From 2018-2022 Peter served as the President of the Association for Computational Learning, the organization running COLT, the world’s prime annual conference on machine learning theory. Earlier he  was co-program chair of COLT and UAI. Apart from publishing at ML venues like NeurIPS, COLT and UAI, he regularly contributes to top statistics journals as well. He is editor of  Foundation and Trends in Machine learning (for what it’s worth: one of the world’s best scientific journals according to SJR) and author of the book (and standard reference) The Minimum Description Length Principle (MIT Press, 2007; see here for an up-to-date (2020), much shorter introduction). He is co-recipient (2010) of the Van Dantzig prize, the highest Dutch award in statistics and operations research.
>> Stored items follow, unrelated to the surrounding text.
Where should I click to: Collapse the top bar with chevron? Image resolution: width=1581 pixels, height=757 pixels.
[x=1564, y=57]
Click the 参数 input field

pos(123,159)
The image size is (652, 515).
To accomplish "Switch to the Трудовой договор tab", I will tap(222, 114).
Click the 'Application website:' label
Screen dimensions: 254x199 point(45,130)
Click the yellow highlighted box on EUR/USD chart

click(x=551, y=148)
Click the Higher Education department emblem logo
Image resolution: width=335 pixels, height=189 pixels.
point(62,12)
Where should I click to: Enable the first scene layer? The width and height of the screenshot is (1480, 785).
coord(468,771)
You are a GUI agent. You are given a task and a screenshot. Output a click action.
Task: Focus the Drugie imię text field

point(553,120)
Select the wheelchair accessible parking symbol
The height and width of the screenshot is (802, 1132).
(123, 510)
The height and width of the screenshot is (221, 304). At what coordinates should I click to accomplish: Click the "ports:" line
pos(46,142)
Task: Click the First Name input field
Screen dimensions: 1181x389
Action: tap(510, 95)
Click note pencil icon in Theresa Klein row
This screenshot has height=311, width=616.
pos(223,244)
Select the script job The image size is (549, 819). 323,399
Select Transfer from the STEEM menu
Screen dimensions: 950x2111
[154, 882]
Major grants received include NWO VIDI (2005), VICI (2010) and TOP-1 (2016) grants and an ERC Advanced Grant (2024). As to the latter: find here the  CWI announcement and interviews (in Dutch) in national newspapers De Volkskrant and Trouw. Note: the analysis of the SWEPIS trial, beautifully highlighted by De Volkskrant, has mostly been performed by my former Ph.D. student Rosanne Turner, in this paper; the BCG meta-analysis was done mostly by former Ph.D. student Judith ter Schure. And former Ph.D. student Rianne de Heide was interviewed on e-values in NRC Handelsblad. See also (in Dutch) my contribution to the  “What is your dream project?” project.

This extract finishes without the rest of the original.